Hypertension has become so widespread that people often forget how serious the condition really is.
In the United States alone, 70 million adults suffer from the condition. This is equal to roughly 40% of adults over the age of 25.
The number of people living with high blood pressure is predicted to reach 1.56 billion worldwide by the year 2025.
Additionally, hypertension is responsible for up to 50% of deaths from heart disease and stroke and is a direct cause of kidney disease and kidney failure.
What Is Hypertension ?
The condition occurs when the force of the blood pumping through your arteries is too strong.
Short-term, it’s a normal sign of stress, exertion or illness. However, long-term, it can put a lot of strain on your blood vessels and heart, becoming potentially fatal (3).
Age, race, family history, weight, diet and habits can all play a role in the development of the condition, but the most common cause is the buildup of arterial plaque cause by a high-fat and high-sodium diet.
Other causes include(4):
- Obstructive sleep apnea
- Kidney problems
- Adrenal gland tumors
- Thyroid problems
- Certain defects in blood vessels you’re born with (congenital)

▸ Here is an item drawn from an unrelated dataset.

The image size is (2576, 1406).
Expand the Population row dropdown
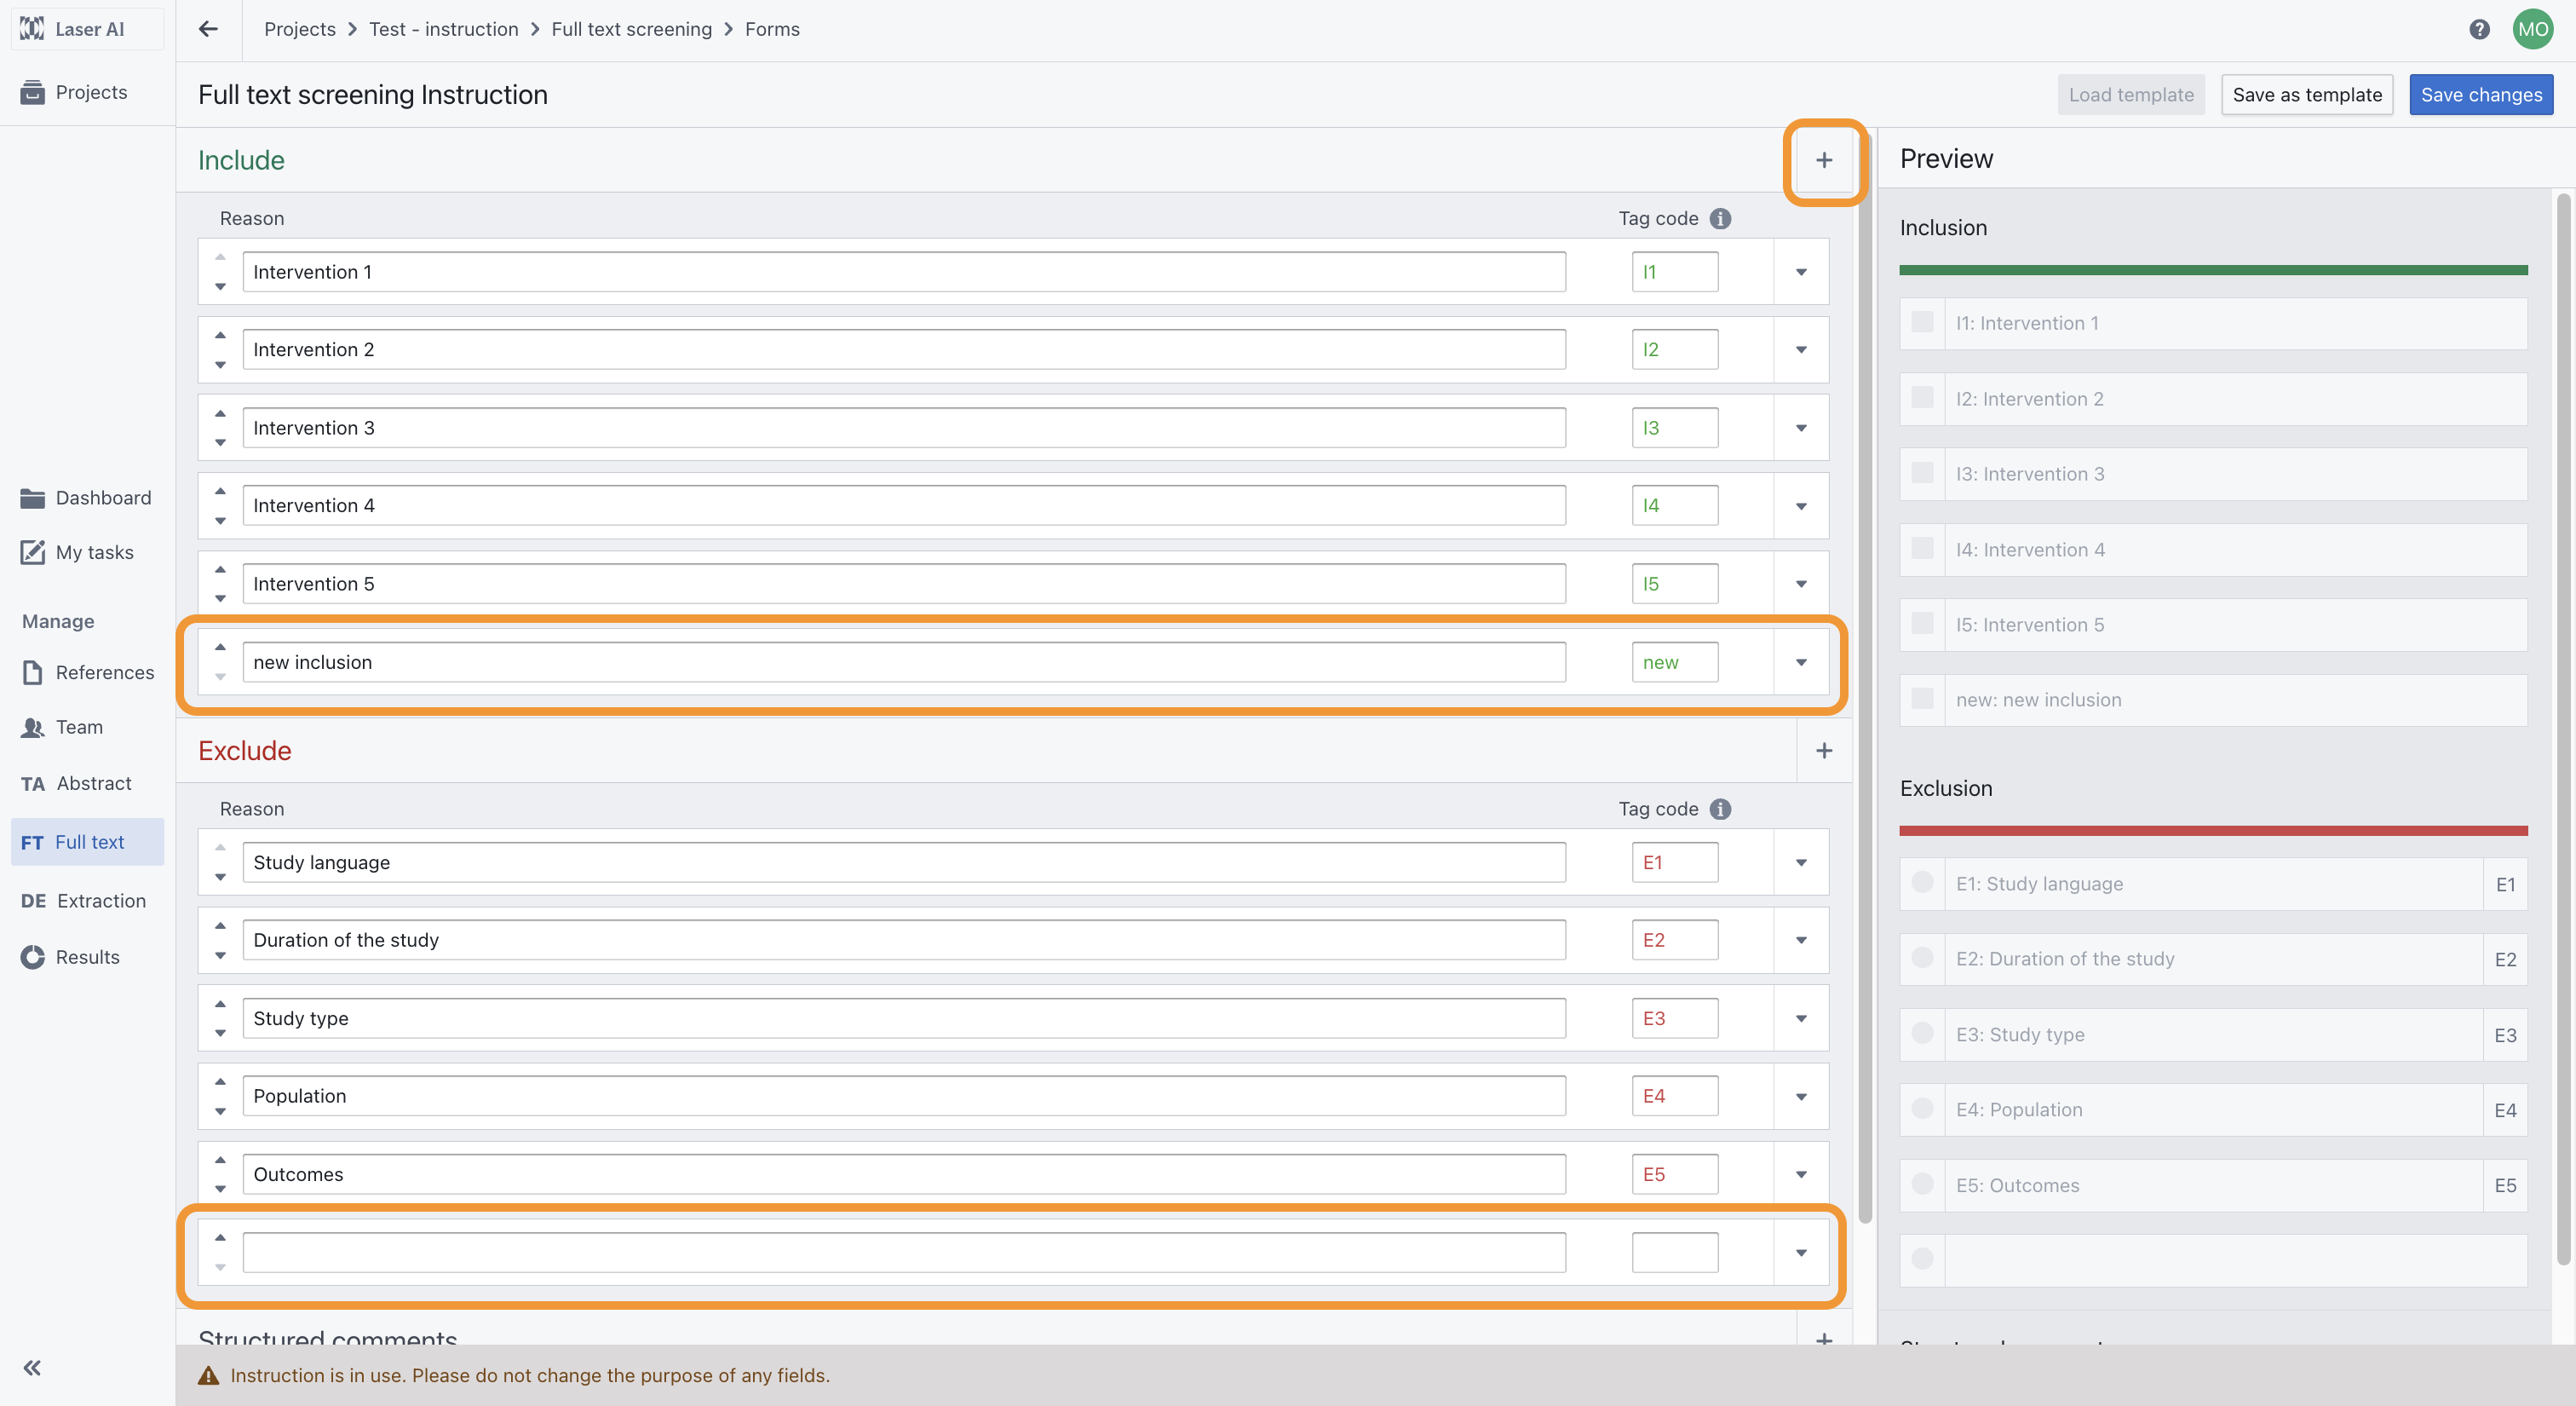(x=1800, y=1096)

- Certain medications, such as birth control pills, cold remedies, decongestants, over-the-counter pain relievers and some prescription drugs
- Illegal drugs, such as cocaine and amphetamines
- Alcohol abuse or chronic alcohol use
Over time, hypertension can lead to serious medical conditions such as (5) :
- chronic heart failure
- metabolic syndrome
- eye problems
- heart attack
- memory issues
Early Warning Signs of Hypertension
Often times, people with high blood pressure experience no clear-cut symptoms until the condition has reached a severe or life-threatening stage, even when their blood pressure readings reach excessively high levels.

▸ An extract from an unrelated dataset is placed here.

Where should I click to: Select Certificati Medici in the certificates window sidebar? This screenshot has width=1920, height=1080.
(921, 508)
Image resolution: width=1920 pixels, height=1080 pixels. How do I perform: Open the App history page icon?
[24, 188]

Unfortunately, the most common symptoms are easily mistaken from other conditions and just plain aging. These include:
- chest pains
- irregular heartbeat
- vision issues
- ear buzzing
More obvious symptoms, like headaches, shortness of breath, nosebleeds, nervousness, sweating, difficulty sleeping and facial flushing, can actually indicate hypertensive crisis, a severe and sometimes fatal manifestation of the disease (6).

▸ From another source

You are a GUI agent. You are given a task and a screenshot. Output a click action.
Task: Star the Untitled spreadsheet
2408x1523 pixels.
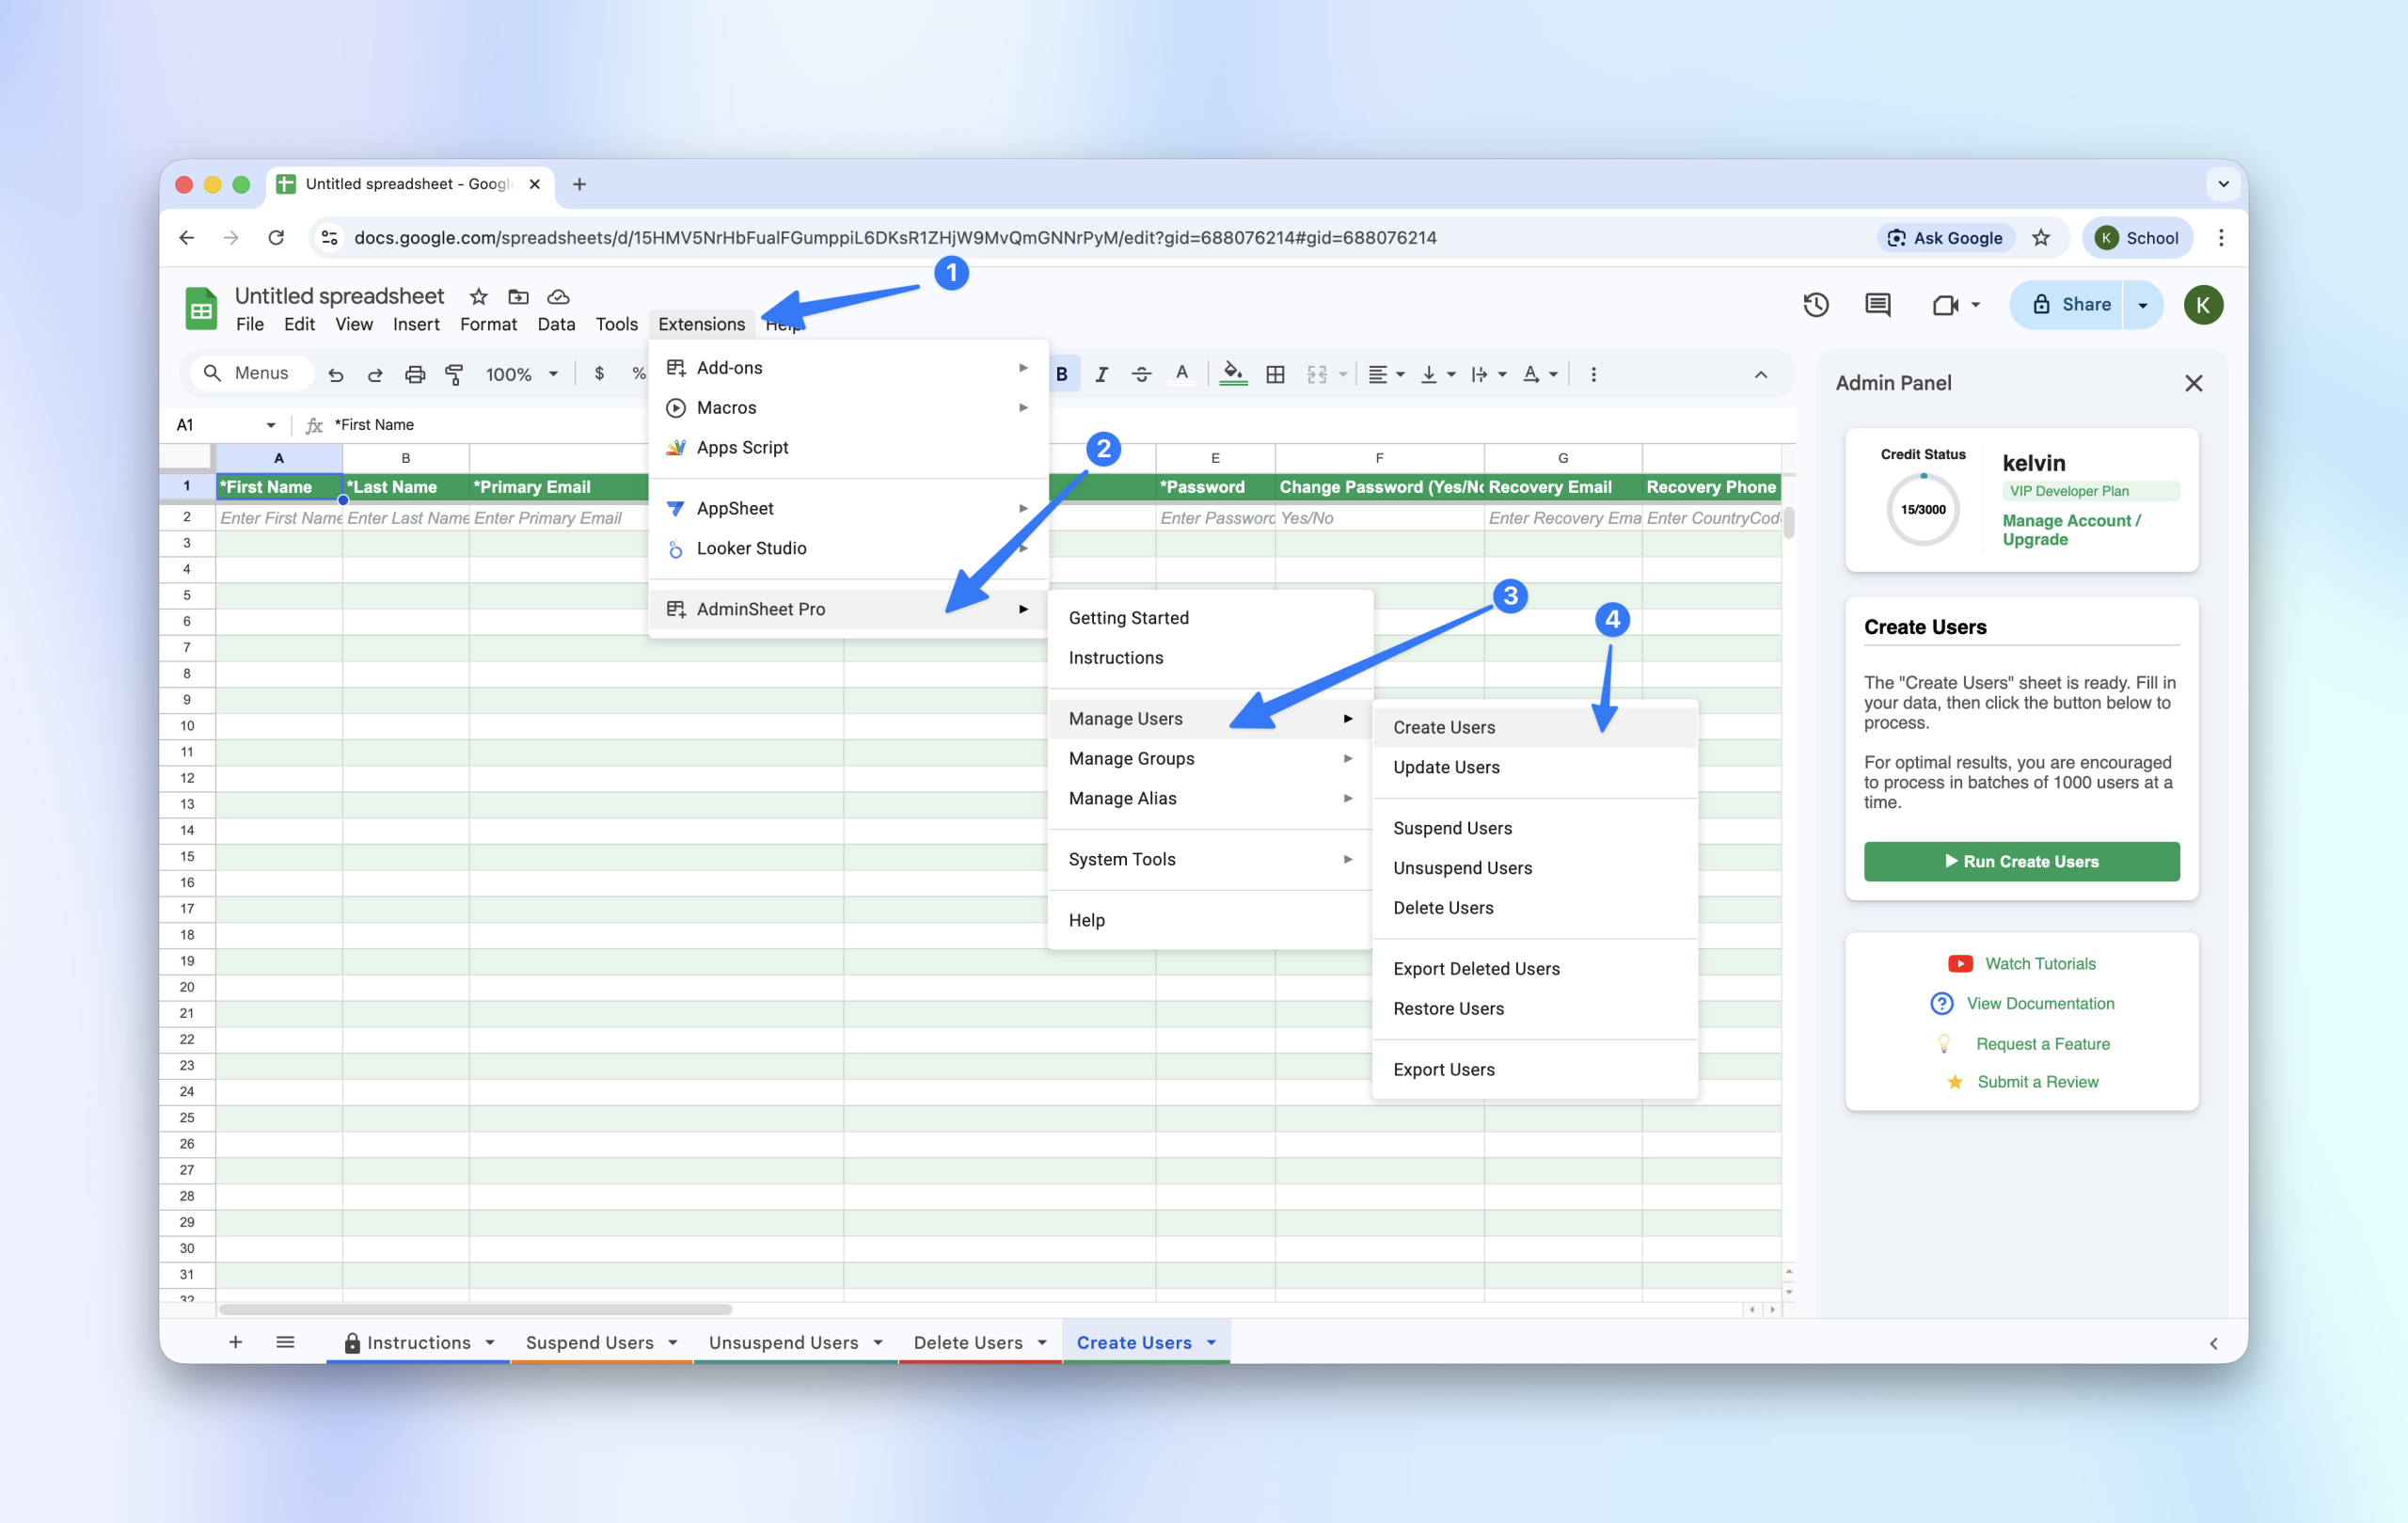[x=478, y=296]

Low Blood Pressure Isn’t Much Better
Low blood pressure may be more rare, but it’s certainly not any healthier. Over time, it can rob the brain, organs and tissues from life-sustaining oxygen and nutrients. The condition is typically caused by old age, inactivity and lack of exercise (7).
Worse of all low blood pressure can often occur without presenting obvious symptoms. Many sufferers don’t even think of measuring their blood pressure and their body is slowly starved and begins to breakdown.
Common symptoms include (8):
- Dizziness or lightheadedness
- Fainting (syncope)
- Lack of concentration
- Blurred vision
- Cold, clammy, pale skin
- Rapid, shallow breathing
How To Measure Blood Pressure
Since its symptoms can be hard to recognize, the easiest way to diagnose hypertension is to regularly measure your blood pressure at your doctor’s office and at home. This is especially important for people with a family history of the condition or who live an unhealthy lifestyle.
Blood pressure is determined both by the amount of blood your heart pumps and the amount of resistance to blood flow in your arteries (9).
Here are the guideline set by the National Institute of Health to determine your condition (10):
- Normal: Lower than 120/80
- Prehypertension: 120–139/80–89
- Stage 1 high blood pressure: 140–159/90–99
- Stage 2 high blood pressure: 160 and above/100 and above
How To Manage High Blood Pressure
Commonly prescribed medication is used to treat the symptoms of hypertension, but often do little to treat the cause. Because the condition is often caused by an unhealthy lifestyle, a healthy diet and regular exercise can effectively prevent and treat high blood pressure.
It’s important to make sure to get plenty of fiber, magnesium, calcium and potassium, folic acid and Omega-3 fatty acids, which can all help reverse the disease and promote cardiovascular health (11).
Lastly, hypertensive patients should avoid avoid sugar, trans fats, high sodium foods, caffeine, stress, inactivity, alcohol and cigarettes, which are all known to contribute to high blood pressure (12).